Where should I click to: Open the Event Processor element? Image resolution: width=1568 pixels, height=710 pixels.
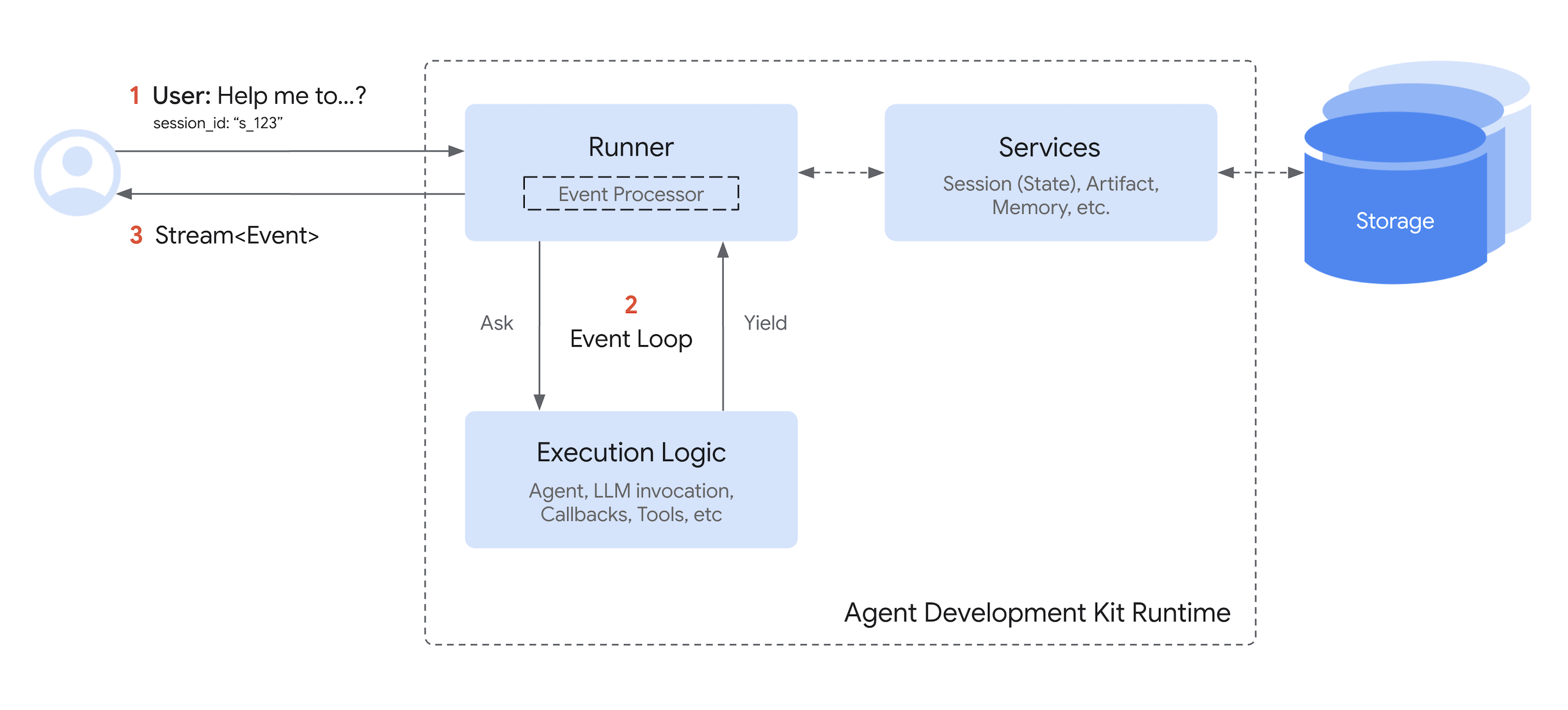(632, 194)
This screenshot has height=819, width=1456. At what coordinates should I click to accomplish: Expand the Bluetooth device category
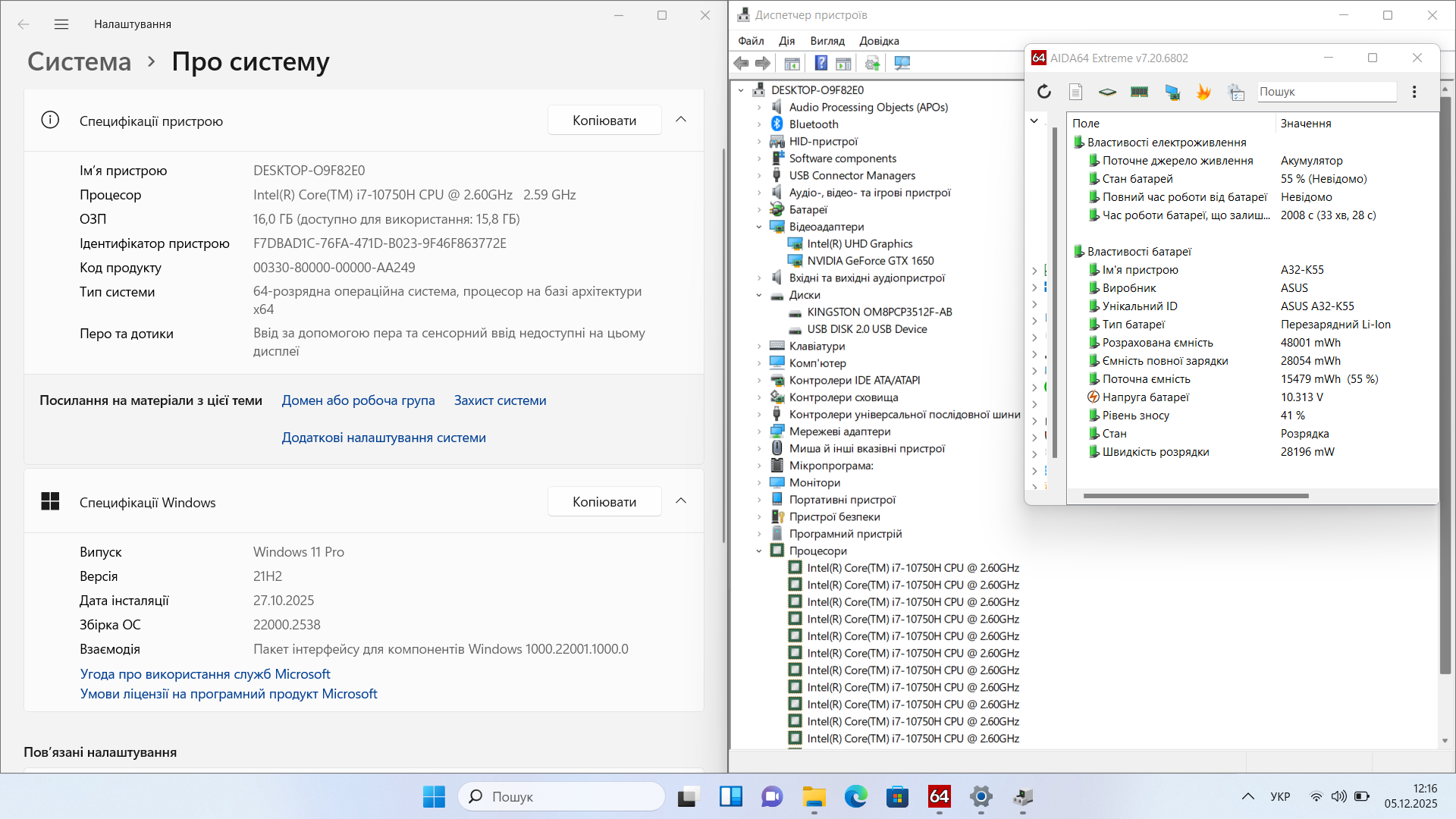point(759,124)
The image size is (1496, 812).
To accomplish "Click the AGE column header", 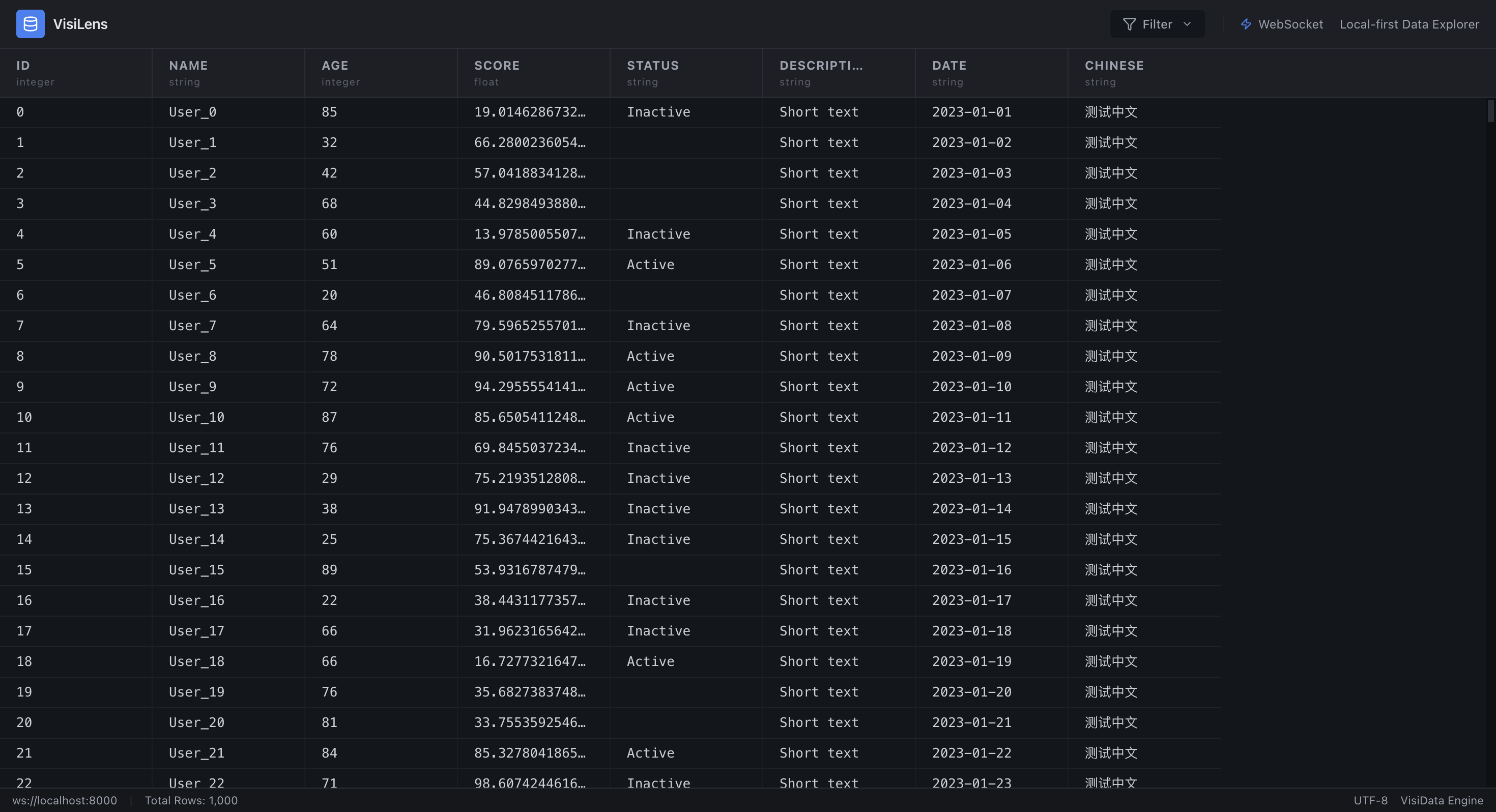I will point(335,66).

----

EXERCISE: Exactly as they stand, set down the lines from the start of the material through the line with "The image size is (1496, 812).", both ends included, omitting the pictures.

RESULT:
Where should I click to: Open the Event Processor element? Image resolution: width=1568 pixels, height=710 pixels.
(632, 194)
This screenshot has height=819, width=1456. At what coordinates should I click to accomplish: Expand the Bluetooth device category
point(759,124)
The image size is (1496, 812).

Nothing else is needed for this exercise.